# [WHAT YOU HAVE TO DO]
Copies of all lines that contain "Image" are needed; take them from the data below.

# [Screenshot grounding data]

━━━━━━━━━━━━━━━━━━━━━━━━━━━━━━

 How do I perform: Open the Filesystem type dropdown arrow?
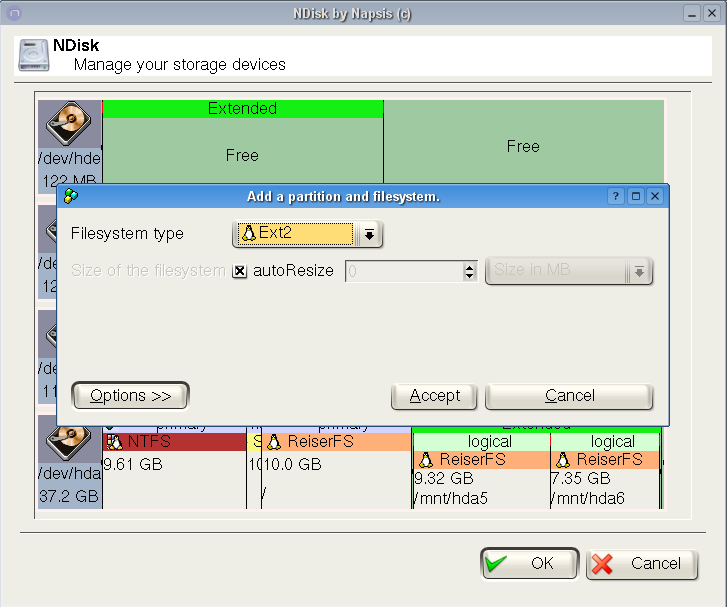point(369,234)
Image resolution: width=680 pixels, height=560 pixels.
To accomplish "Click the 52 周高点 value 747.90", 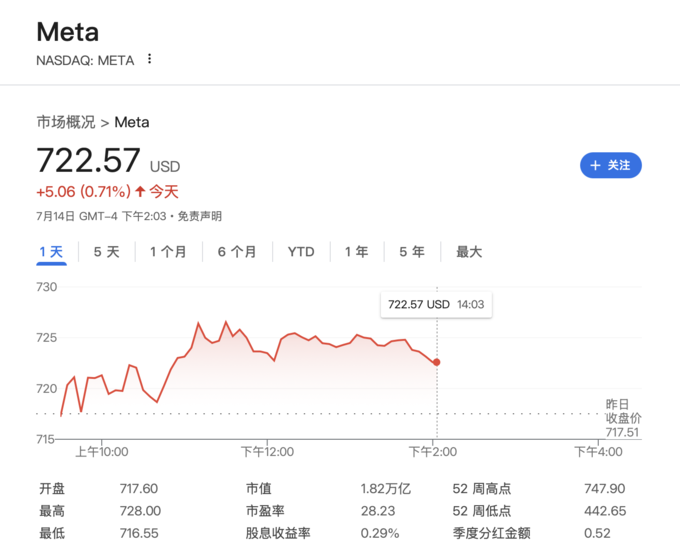I will click(603, 489).
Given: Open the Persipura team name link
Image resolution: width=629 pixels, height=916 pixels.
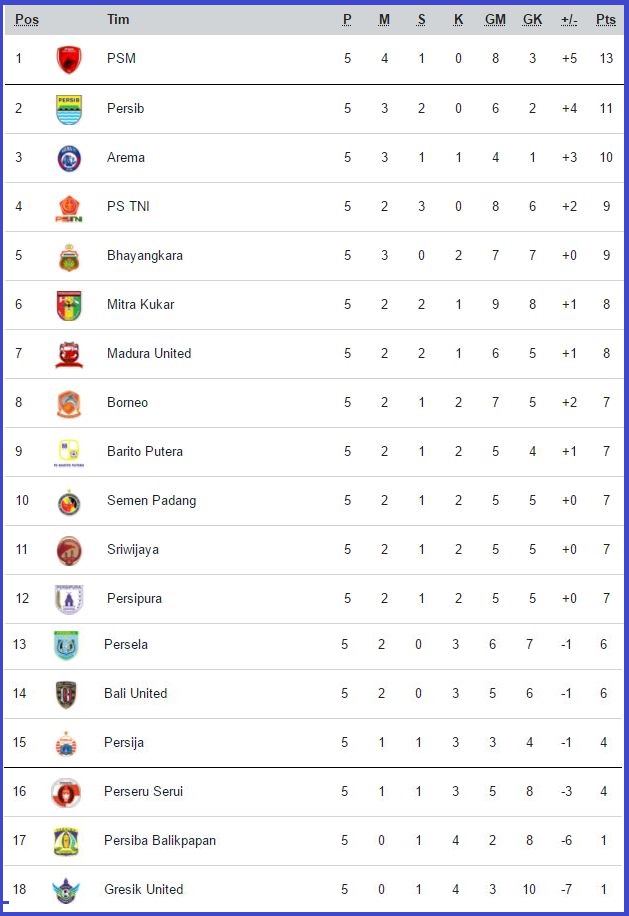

━━━━━━━━━━━━━━━━━━━━━━━━━━━━━━

# [EXPECTED ANSWER]
Image resolution: width=680 pixels, height=560 pixels.
Image resolution: width=629 pixels, height=916 pixels.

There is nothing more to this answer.